"""
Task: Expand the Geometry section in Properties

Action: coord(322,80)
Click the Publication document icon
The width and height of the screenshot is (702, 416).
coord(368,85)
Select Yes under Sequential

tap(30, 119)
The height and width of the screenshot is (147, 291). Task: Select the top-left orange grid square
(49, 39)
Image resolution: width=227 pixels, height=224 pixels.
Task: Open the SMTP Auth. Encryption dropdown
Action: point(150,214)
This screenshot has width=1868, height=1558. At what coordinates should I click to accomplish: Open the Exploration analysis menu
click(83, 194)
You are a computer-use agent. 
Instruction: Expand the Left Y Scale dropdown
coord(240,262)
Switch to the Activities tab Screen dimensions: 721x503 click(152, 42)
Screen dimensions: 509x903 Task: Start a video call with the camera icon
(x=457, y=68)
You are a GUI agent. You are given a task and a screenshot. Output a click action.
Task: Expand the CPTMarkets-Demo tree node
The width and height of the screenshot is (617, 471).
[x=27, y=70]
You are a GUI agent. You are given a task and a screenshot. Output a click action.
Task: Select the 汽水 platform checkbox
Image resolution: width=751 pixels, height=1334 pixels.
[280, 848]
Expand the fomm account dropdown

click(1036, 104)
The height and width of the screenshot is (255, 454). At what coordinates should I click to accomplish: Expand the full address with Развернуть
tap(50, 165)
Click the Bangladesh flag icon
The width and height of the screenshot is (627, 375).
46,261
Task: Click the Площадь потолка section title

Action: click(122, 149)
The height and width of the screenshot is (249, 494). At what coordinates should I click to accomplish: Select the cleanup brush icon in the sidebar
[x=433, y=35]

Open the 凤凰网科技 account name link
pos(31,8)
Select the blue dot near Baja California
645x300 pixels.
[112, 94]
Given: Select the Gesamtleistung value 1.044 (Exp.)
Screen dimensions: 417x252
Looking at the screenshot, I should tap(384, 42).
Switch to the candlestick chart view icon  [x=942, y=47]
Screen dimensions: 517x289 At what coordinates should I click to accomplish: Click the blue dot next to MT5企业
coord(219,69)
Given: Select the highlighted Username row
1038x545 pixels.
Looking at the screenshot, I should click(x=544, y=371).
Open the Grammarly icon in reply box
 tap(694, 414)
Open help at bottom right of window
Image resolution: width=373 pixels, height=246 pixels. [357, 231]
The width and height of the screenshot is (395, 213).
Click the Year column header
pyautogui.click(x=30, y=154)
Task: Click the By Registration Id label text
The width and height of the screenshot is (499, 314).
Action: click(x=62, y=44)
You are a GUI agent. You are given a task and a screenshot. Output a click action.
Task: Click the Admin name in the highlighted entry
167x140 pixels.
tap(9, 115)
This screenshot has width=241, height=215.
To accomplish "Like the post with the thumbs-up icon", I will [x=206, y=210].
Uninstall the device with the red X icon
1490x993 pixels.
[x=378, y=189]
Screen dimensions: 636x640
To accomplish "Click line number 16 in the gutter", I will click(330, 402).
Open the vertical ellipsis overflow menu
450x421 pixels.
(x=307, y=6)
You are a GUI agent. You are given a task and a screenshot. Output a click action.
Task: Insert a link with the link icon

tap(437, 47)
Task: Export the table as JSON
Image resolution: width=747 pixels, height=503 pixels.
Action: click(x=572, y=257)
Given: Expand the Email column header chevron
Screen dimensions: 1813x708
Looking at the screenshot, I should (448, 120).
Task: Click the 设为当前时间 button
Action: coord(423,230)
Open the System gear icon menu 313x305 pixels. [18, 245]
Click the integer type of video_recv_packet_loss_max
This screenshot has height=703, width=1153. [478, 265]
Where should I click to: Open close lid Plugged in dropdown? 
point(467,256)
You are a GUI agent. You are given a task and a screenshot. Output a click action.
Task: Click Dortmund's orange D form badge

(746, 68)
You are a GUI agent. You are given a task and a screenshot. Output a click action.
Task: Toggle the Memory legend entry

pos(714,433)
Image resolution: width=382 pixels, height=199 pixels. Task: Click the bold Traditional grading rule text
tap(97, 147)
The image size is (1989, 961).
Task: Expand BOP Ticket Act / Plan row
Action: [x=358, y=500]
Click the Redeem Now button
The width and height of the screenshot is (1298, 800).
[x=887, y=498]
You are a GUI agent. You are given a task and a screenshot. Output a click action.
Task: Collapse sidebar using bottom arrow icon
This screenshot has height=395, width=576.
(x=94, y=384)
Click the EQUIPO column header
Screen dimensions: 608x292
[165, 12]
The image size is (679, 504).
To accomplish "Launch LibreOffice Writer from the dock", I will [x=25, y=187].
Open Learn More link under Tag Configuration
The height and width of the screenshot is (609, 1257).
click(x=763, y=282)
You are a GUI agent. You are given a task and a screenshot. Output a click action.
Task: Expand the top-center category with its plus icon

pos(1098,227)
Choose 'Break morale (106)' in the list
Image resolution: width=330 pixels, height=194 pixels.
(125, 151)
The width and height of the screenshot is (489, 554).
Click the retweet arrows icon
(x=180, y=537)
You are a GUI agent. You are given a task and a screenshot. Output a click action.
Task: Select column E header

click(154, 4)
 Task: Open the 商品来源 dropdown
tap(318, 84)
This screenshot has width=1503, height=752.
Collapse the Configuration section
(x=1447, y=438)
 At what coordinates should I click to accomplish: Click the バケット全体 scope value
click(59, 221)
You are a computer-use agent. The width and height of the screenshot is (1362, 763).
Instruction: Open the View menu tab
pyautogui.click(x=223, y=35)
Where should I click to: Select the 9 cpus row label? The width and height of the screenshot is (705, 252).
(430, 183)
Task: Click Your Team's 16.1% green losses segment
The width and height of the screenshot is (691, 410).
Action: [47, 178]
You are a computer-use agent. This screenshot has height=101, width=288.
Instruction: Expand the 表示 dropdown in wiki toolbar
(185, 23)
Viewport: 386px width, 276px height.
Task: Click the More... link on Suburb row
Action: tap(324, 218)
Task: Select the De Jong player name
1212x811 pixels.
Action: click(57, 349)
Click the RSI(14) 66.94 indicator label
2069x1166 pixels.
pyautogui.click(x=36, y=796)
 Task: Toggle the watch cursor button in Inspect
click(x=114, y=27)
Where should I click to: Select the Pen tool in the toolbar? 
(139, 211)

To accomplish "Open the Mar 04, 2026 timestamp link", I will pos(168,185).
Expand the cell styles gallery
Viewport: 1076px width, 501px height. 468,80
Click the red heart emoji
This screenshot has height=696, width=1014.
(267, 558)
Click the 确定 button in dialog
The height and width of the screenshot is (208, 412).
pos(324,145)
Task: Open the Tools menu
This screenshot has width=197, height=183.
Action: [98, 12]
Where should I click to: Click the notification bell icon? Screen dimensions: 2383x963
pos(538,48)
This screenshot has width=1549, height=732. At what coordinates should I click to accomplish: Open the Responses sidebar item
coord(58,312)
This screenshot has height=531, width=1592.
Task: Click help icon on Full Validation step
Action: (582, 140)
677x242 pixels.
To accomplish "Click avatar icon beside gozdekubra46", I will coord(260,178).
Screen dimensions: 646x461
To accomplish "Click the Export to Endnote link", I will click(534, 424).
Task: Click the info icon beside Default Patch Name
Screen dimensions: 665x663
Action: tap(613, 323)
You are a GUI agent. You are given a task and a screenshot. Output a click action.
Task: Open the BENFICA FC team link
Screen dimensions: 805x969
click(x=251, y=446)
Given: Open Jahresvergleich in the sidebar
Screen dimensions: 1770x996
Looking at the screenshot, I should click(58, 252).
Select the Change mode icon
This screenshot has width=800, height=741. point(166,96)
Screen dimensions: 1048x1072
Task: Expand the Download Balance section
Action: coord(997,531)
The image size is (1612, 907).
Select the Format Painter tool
"""
■ **Work required**
Please rewrite the listing starting at the line containing "Screen dimensions: 646x461" and ending at the end of the listing, changing "Endnote" to "EndNote" and keeping everything else the same.

■ **Reply to the task**
Screen dimensions: 646x461
To accomplish "Click the Export to EndNote link", I will click(534, 424).
Task: Click the info icon beside Default Patch Name
Screen dimensions: 665x663
Action: tap(613, 323)
You are a GUI agent. You are given a task and a screenshot. Output a click action.
Task: Open the BENFICA FC team link
Screen dimensions: 805x969
click(x=251, y=446)
Given: Open Jahresvergleich in the sidebar
Screen dimensions: 1770x996
Looking at the screenshot, I should click(58, 252).
Select the Change mode icon
This screenshot has width=800, height=741. point(166,96)
Screen dimensions: 1048x1072
Task: Expand the Download Balance section
Action: coord(997,531)
The image size is (1612, 907).
Select the Format Painter tool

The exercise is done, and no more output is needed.